Moore is probably the most talented of the trio, and you can’t help but think of Davante Adams when watching his college tape, but Adams put in a ton of work to get where he is today, and if Moore is not similarly inclined, his tenure could be short. The Packer receiving corps isn’t exactly deep, and if Moore can get himself together, he could find himself making an impact sooner than you might think. There is probably no Packer with a higher ceiling, or a lower floor.
49. James Crawford
The UDFA out of Illinois distinguished himself as the one-eyed man in the land of blind Packers special teams players. Crawford probably won’t be beating out any of the incumbent linebackers for playing time on defense, but he was a standout when on the field, which is especially impressive given the failure occurring all around him.
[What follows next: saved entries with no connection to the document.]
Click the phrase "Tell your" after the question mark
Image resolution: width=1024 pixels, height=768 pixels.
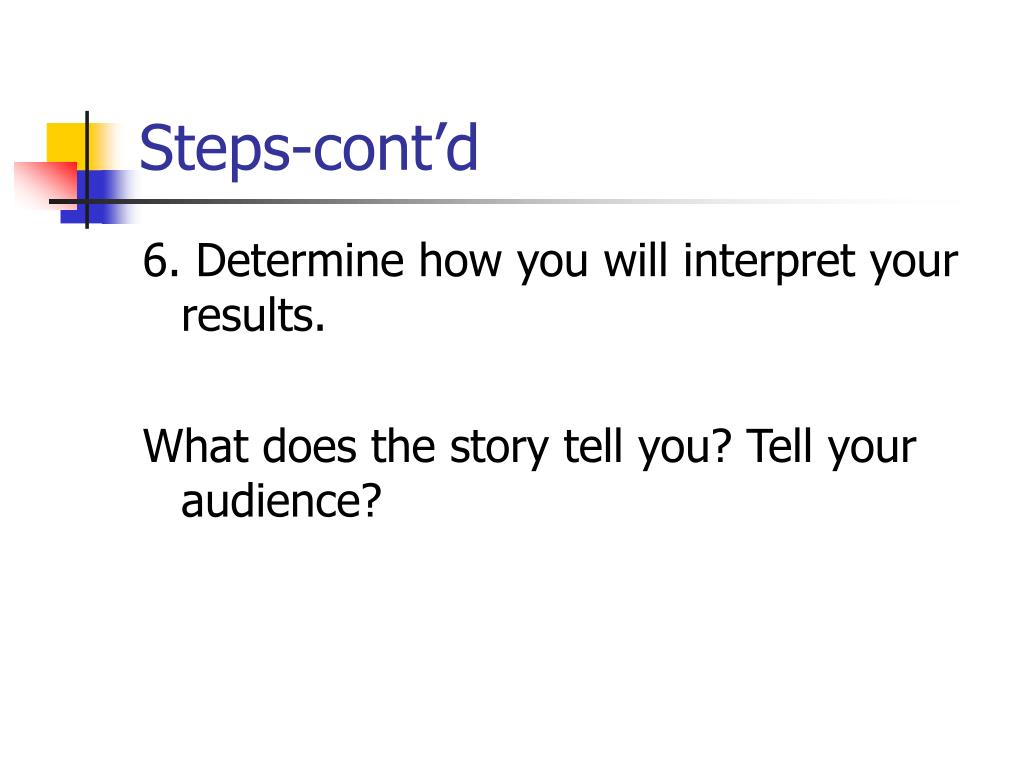(x=831, y=448)
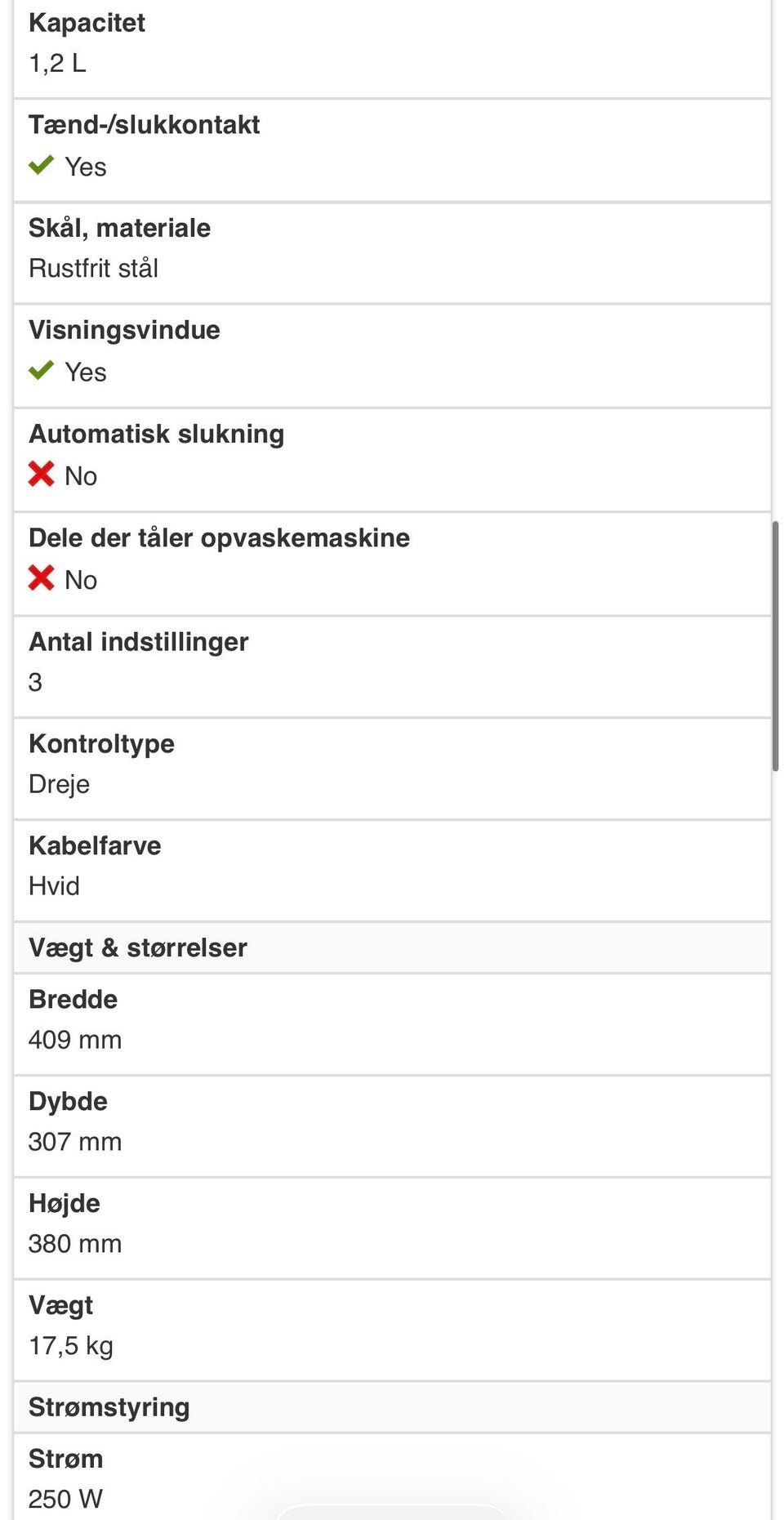Click the green checkmark under Visningsvindue
The width and height of the screenshot is (784, 1520).
click(x=41, y=371)
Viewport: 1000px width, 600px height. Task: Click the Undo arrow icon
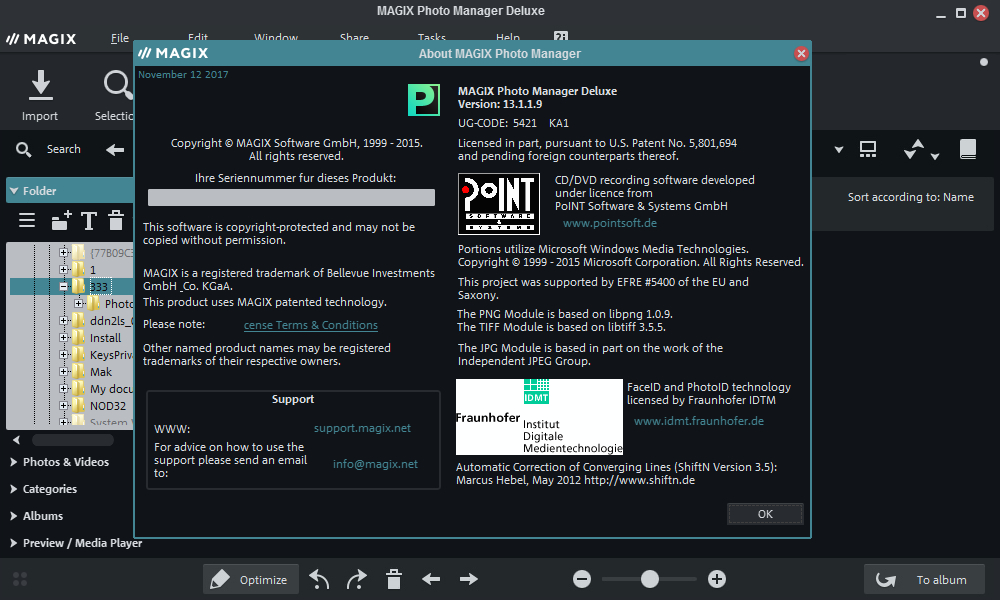(x=319, y=578)
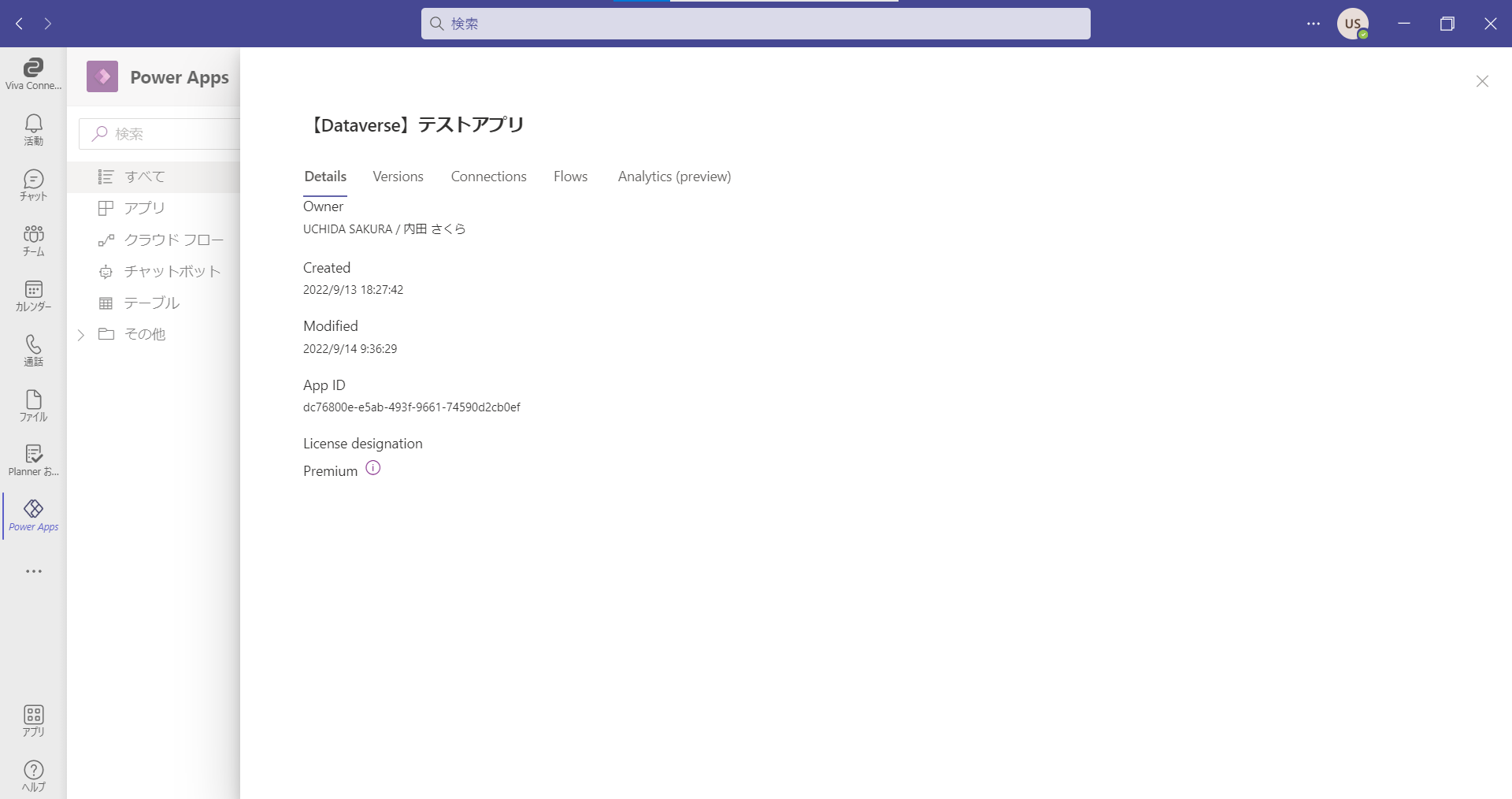The height and width of the screenshot is (799, 1512).
Task: Click the top search box
Action: [x=756, y=24]
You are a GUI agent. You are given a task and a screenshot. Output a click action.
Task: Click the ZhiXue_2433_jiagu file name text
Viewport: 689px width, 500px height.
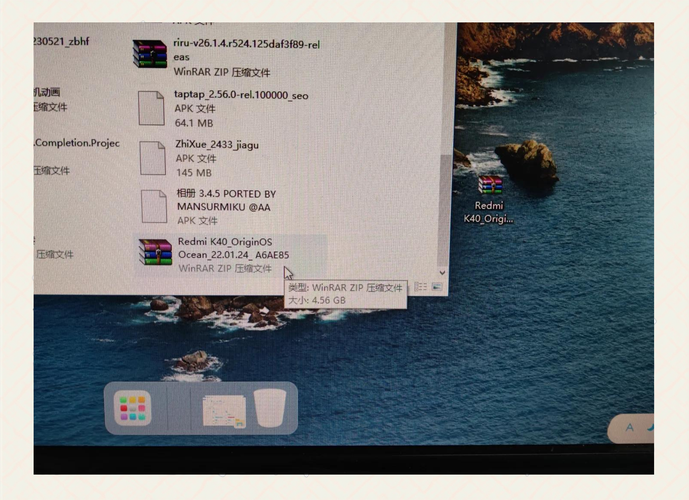click(217, 145)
Crawford isn’t anything special as an athlete, but you need a few Crawfords on your team to do the dirty work, and lead the other young cannon fodder by example. If Ha Ha Clinton Dix had some Crawford in him the Bears would probably win an extra game next year.
48. Fadol Brown
The Packers claimed Brown off of waivers from Oakland, and saw enough there to pony up for his services in 2019. Brown’s an interesting case, as his college career was disrupted by coaches departing, and transfers. He has some physical tools to work with, and most of the criticism around Brown as a prospect seemed to be more technique-related.
In limited action last season Brown acquitted himself nicely as a stout run defender who managed to crash into the backfield with some regularity. His wingspan and athleticism started to show up in the back half of the season, and while there’s no reason to be overly optimistic, he’s intriguing. As a backup, you could do much worse.
47. Lucas Patrick
The Packers struggled on the interior line last season, and Patrick didn’t help matters. The Duke product and former undrafted free agent is typical try-hard, guy, but doesn’t quite have the chop to be anything but a stop-gap player on the inside.
Patrick has had his moments, but he’s also prone to getting overwhelmed, and while he’s not the worst guard on the team, he was prone to allowing fast interior pressure far too often in 2018. With a solid unit around him, Patrick can hold his own, and as a depth piece he’s not bad, as part of the Packers’ revolving door at guard, he’s one of the reasons it kept revolving.
46. Montravius Adams
Ted Thompson has a type, and it’s Montravius Adams. Nowhere is the former GM’s reliance on athletic thresholds more obvious and less useful than on the defensive line. The athletic testing aggregation website Mockdraftable.com has Khyri Thornton and Justin Harrell as two of Adams’ three top comparables.
That said, Adams actually flashed some of that agility in 2018 and occasionally made life miserable for opposing offensive linemen. Adams still has a long way to go to be a consistent contributor, but he has improved as a pass rusher, and his motor was much improved after a disappointing rookie campaign. Adams was willing to chase down plays from behind, and while he did not always win his one-on-one battles, be rarely quit on plays. He’s athletic enough to remain useful at worst, and there is still some untapped upside here. If he eventually lands as an every down player, don’t be too surprised.